I had him just about where I wanted him, but somehow I couldn’t think of how to get him any farther. But I knew I had to press on, the questions didn’t matter, only asking them.

“How old are you anyway,” I snatched.

“Sixty-eight,” he said, but he was really fifty-four. Then he pulled out his secret weapon, an index finger. “Dig it, I’m with you, I got all Anderson’s records, they’re really far out, but I gotta get that bone back, man, we need that bone. We know what to do with it see and we can do the most good with it, man, we’re equipped for it, we gotta have it, can you get behind what I’m saying? We know what we’re doing and what we’re doing is really far fucking out.”

It was obvious none of us knew how to deal with this star spangled refugee of the plus white future. There was but a moment of indecisive silence before the Magna Vox crackled in a creative heat and socked us to the middle room with a tremendous thumping blast. Hear! -Comes the judgment!

“GIVE THE OLD DOG HIS BONE,” Magna commanded, sounding a good deal like Burl Ives.

So that was settled. The tall tantric taxidermist from the university said he would send a man around in the morning to pick up the original hip and take it back to the institution from whence it fell.

Everybody seemed happy with that solution, or relieved since nothing really changed.

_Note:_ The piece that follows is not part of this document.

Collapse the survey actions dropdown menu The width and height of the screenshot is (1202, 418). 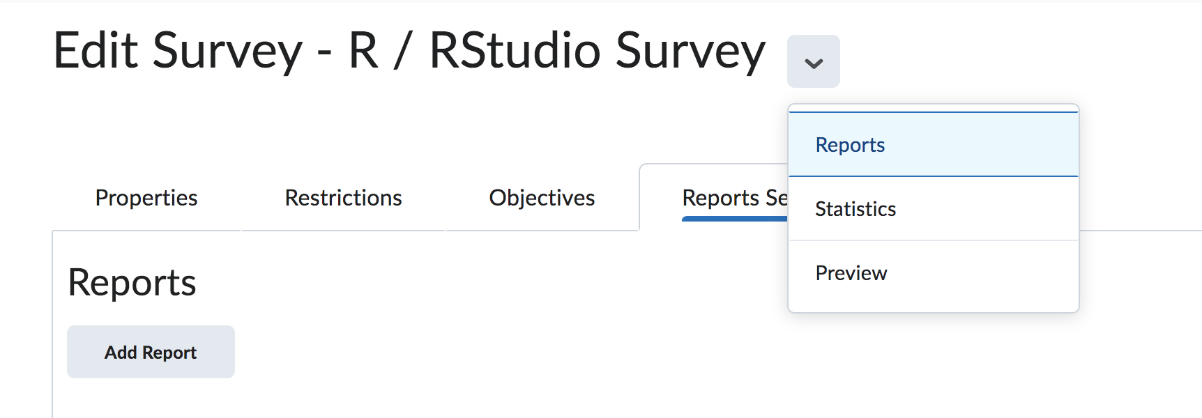pyautogui.click(x=813, y=62)
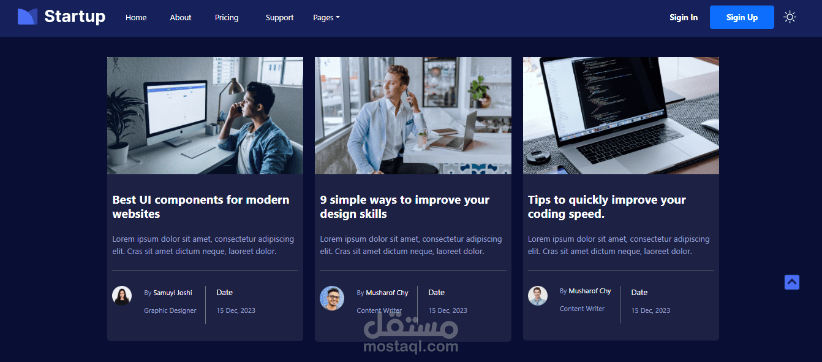Open 'Tips to quickly improve your coding speed' post
822x362 pixels.
[607, 207]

Anderson washed his hair and sat down at the piano with Trish perched happily on his knee. Meanwhile in the front room, Trish’s hand was inside my pocket, touching the world’s touchiest hip. “So soft,” she sibilated. “So warm.” Somehow I felt that our ritual had been escalated.

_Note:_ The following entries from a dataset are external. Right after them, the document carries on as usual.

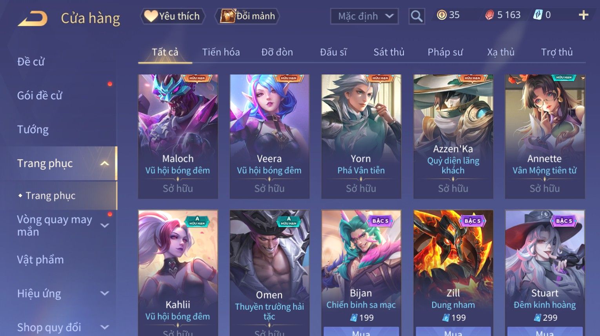Select the Tiến hóa tab
Image resolution: width=600 pixels, height=336 pixels.
(221, 52)
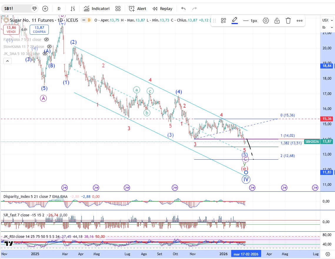This screenshot has width=335, height=259.
Task: Show the hidden SlowKAMA indicator
Action: tap(49, 46)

Happy as we were then, the man who was supposed to pick up our famous bone on contention the next morning didn’t come. He didn’t come the day after either. Rather than bore you with further gestures of consecutive sequence, I’ll just say that it was nearly several months later that we found out why.

Trish and I were in the kitchen again, having escalated twice already that morning, when who should burst in but Cotton Bother, the country music fan of ill repute? I don’t know, but it was he, all pistachio with excitement and sunburn.

“Hey, you folks don’t still have that smelly old bone around here now do ya?” he asked with profound hope of a negative answer written all over his ruddy puss.

“It’s on the piano,” Trish said. “They never came to pick it up. How come?”

“Holy pencils,” he said, stamping his forehead with a forepaw. His language understandably alarmed us.

“What’s wrong?” I said, the steel in my voice going from ingots to frazzled wool.

Bother summoned up all the courage and articulation fried chicken and apple tarts had permitted him.

“Do you remember me telling you about a man who came to check the hip with something like a geiger counter?”

“Yes,” I said, hoping my clairvoyance was nothing but mistaken static. “You said it looked like a geiger counter.”

“A simile,” Trish added helpfully.

“Well,” he giggled and gagged. “Turns out it was a geiger counter." He heh hehed some more. “Seems we was digging in the vicinity of some underground atomic tests. Probably why the army was buzzin around most of the time, only they didn’t bother us cause we were dressed up like Indians.” He turned to Anderson. “I still got the feather I wore and I’d be much obliged if you’d accept it as a gift from a true blue fan of yours, I swear it. Why that new song of yours—”

“The hip,” I said, a bland insistence. “Why haven’t they come back for the hip?”

He looked at me, looked at Anderson at the piano, couldn’t quite make himself look Trish in the eye, possibly because she was naked from the cigarette in her mouth to the ashes on the floor. He looked back at Anderson, squared his head and spoke in a decisive whine.

“Mr. Modrion, I’m awfully sorry to have to tell you this, but you are in possession of the oldest surviving radioactive hip in captivity.”

Anderson didn’t say anything. Anderson wasn’t there. He had just left to go out hunting. Instead, we heard the Magna Vox resonate with its longest speech on record, backed by a bass guitar and a country piano and a lot of crackling.

The original hip

just gave me the slip . . .

So out of the whole messy matrix Anderson Modrion and his friends had acquired a radioactive hipbone which continued to sit around his apartment being lethal, and the author’s share of a hit record. Tit for tat. Naturally, Trish had a party to celebrate and nearly everyone came.